Yes, this is because the overall lines are considered to be too many by rubucop. I agree classes shouldn't get too long but think that should ultimately be determined by: does the class have a single responsibility, are the methods concise enough, are there methods that could be shared via module, etc... The number/alert is a great warning though. If things in the class look OK, you can add # rubocop:disable ClassLength immediately above the class definition.
This likely means that your class definition takes more than 100 lines of code.
(There's lots of good info here already, but I came to this answer looking for the syntax for specifying the max lines per class in Rubocop, and I figure others might come here for that as well.)
In .rubocop.yml
# Allow classes longer than 100 lines of code
ClassLength:
Max: 250 # or whatever ends up being appropriate
General answer
Do I need to disable this cop if I want my class to be longer than 100 here or need to configure the maximum length. What would you suggest?
I use rubocop with this workflow, assuming I encounter a pre-existing code base with loads of warnings:
Run rubocop --auto-gen-config to create a "TODO" file. Include that file in your primary rubocop configuration file. See their documentation for details. In your example, it would generate a configuration that allows long classes (at least 236 lines, or more if you have larger classes).
Now, if you run rubocop, it will ignore all offences that you put in your TODO file - i.e., everything will looke fine now. Only if you introduce more errors/warnings (like a class with 237 lines) will it fire up again. So, at this point, rubocop will not do anything for you except prevent you to make it worse.

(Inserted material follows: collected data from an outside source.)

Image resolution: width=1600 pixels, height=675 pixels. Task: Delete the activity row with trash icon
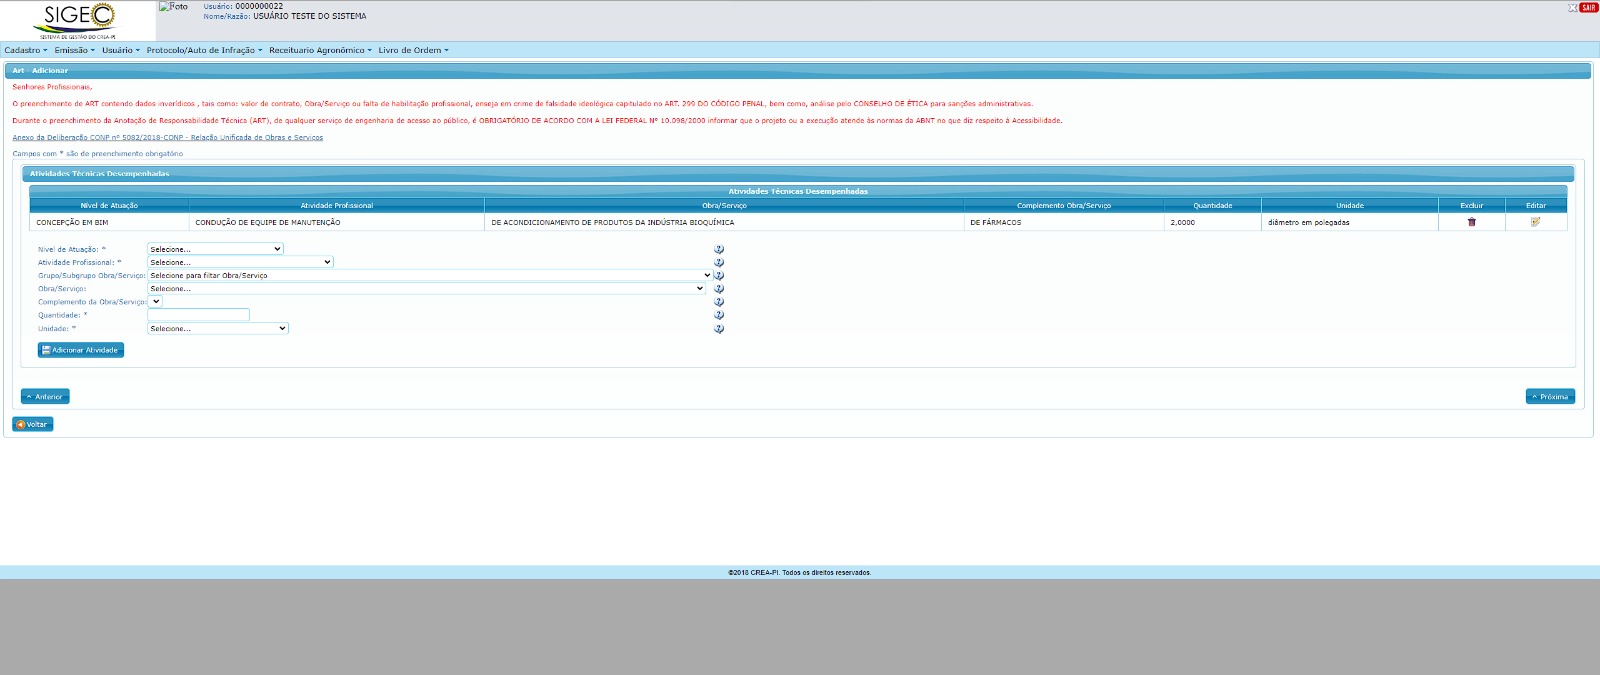(x=1471, y=222)
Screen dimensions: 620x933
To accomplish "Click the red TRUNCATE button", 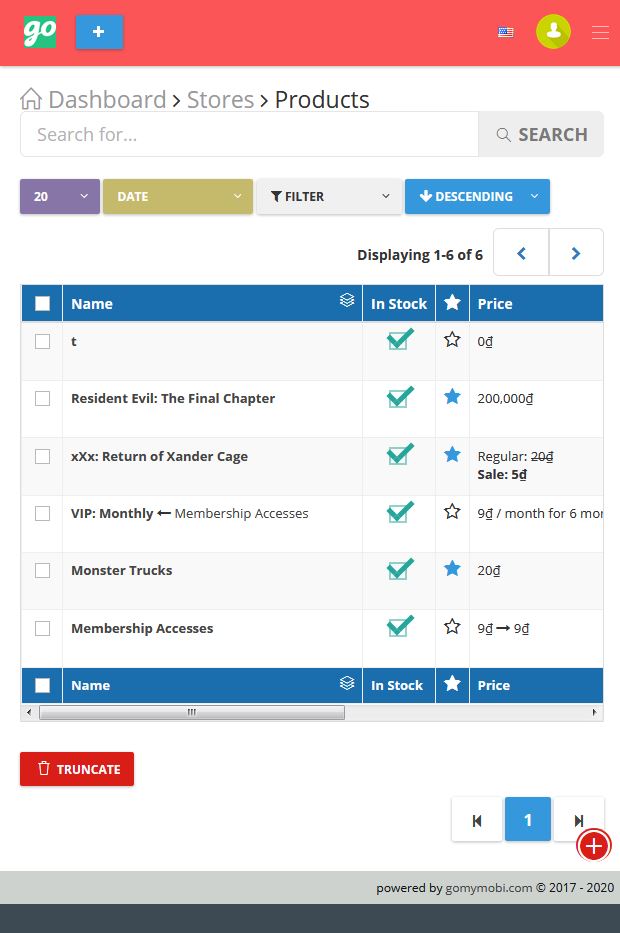I will click(77, 769).
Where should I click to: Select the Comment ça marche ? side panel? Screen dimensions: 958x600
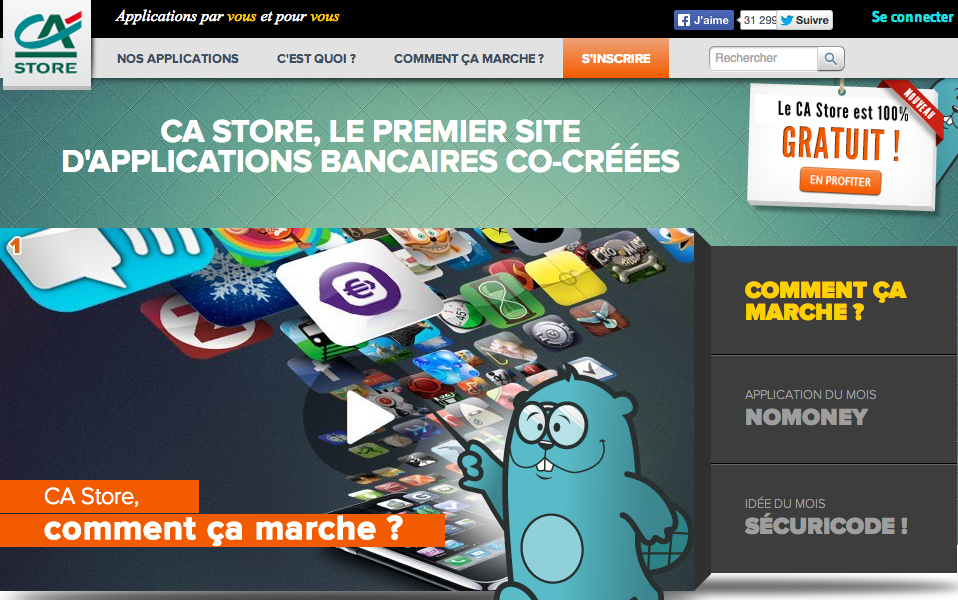click(834, 300)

Once in a while, when I got some time to kill, I pick a rule from the TODO file and work on it. There are three possibilities:
Remove the rule from the TODO file. This will restore the original behaviour of rubocop.
Relax the number associated with it. Say, the class length is limited to 250 right now; I would like to set it to (say) 100 lines, but I know that I do not have time to refactor many classes right now. So I set it to 240. This will trigger all classes that are between 240 and 250 lines; likely only a few that I can handle easily. I fix them and move on. Another day, I maybe return to it and go from 240 to 230 etc.

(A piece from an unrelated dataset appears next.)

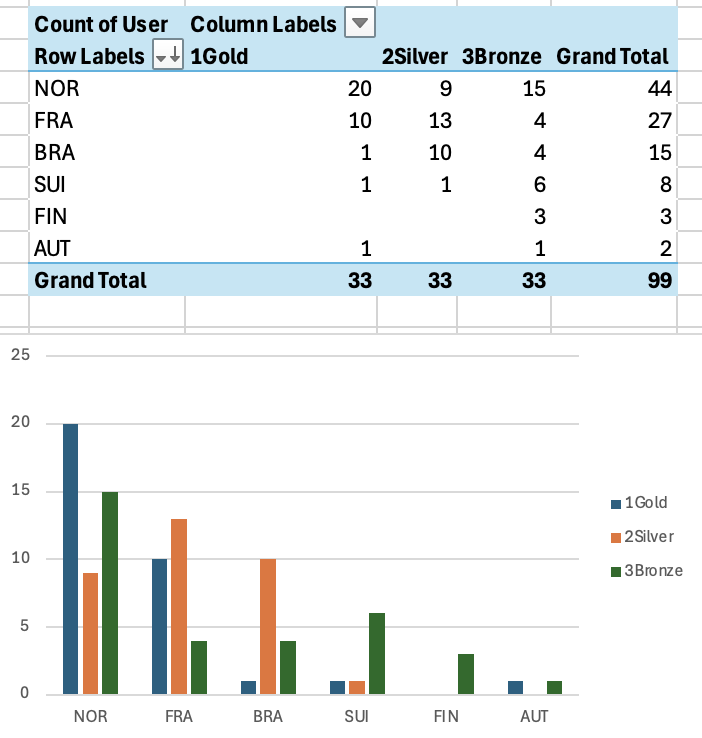The height and width of the screenshot is (738, 702).
Task: Select the tallest blue NOR gold bar
Action: point(70,558)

Sometimes I decide that I do not bother about a particular warning. Then I move the configuration from the TODO file to the proper .rubocop file, allowing it permanently.
So, there are no hard and fast rules about all of this. You are supposed to find your own values. Some things that rubocop objects to are totally fine with me since they are more down to coding style than correctness or whatever.
Specific answer
Do I need to disable this cop if I want my class to be longer than 100 here or need to configure the maximum length. What would you suggest?
I most certainly do have a maximum amount of lines configured for my class files (as well as for methods). The length of a unit of code (be it a class or a method) is a very simple yet effective "code smell" that points to grown code and candidates for refactoring/splitting.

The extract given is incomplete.